Supplied passage:
If you haven’t already read Charles Wilkinson’s article, “The Speech,” in the April 2 RoundTable, I encourage you to do so. Charles calmly writes about Senator Obama and Rev. Jeremiah Wright.
On April 4 our country (for the most part) honored the late Dr. Martin Luther King Jr., who was assassinated (murdered) on that date in 1968. Dr. King’s quest was for equality for all (that is, equal rights regardless of those traits that categorize people like race, age, gender, national origin).
Without doubt, our country has come a long way in achieving equality since those turbulent days of the sixties, as witnessed by the number of “categorized” people in upper management jobs and government positions and certainly by a “categorized” man becoming a viable presidential candidate.
Obviously, I have not stood in Rev. Wright’s shoes, and I have never heard a complete sermon by him. But I do know how frustrating life as a “categorized” person can be — the constant abuse, the constant insults, the constant assumption that one is (supposed to be) too stupid to recognize the abuse, insults and unequal treatment.

To be done: Carry on the piece about Dr. King's fight for equality and Rev. Wright, picking up right after its last sentence.

Data lines:
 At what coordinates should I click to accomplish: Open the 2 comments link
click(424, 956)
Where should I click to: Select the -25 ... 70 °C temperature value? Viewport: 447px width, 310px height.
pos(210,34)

Response for this exercise:
I understand the resulting anger. Fortunately, until the media stepped in, Rev. Wright had an outlet for his anger by putting it into words before his congregation. Unfortunately, for too many, their anger is taken out on family members or people on the street. As an African-American, I can assure you that every day I am the victim of abuse or bear witness to other “categorized” people being abused (victimized). I am fortunate enough to have other outlets for my anger and frustration, which includes writing about it, complaining about it, or being able to pay for counseling.
Several definitions are given for the word civil: “Of citizens in their ordinary capacity, or of the ordinary life and affairs of citizens, as distinguished from military and ecclesiastical life and affairs. Of or pertaining to civil law; relating to private rights. Of social order or organized government. Adhering to the norms of polite social intercourse. ”
The truth may hurt, but when it comes to unequal rights in America: “Veni, Vidi …” but not yet “Vici.”
*”Veni, Vidi, Vici” (Latin, “I came, I saw, I conquered.” (Julius Caesar’s report to the Roman Senate of a victory)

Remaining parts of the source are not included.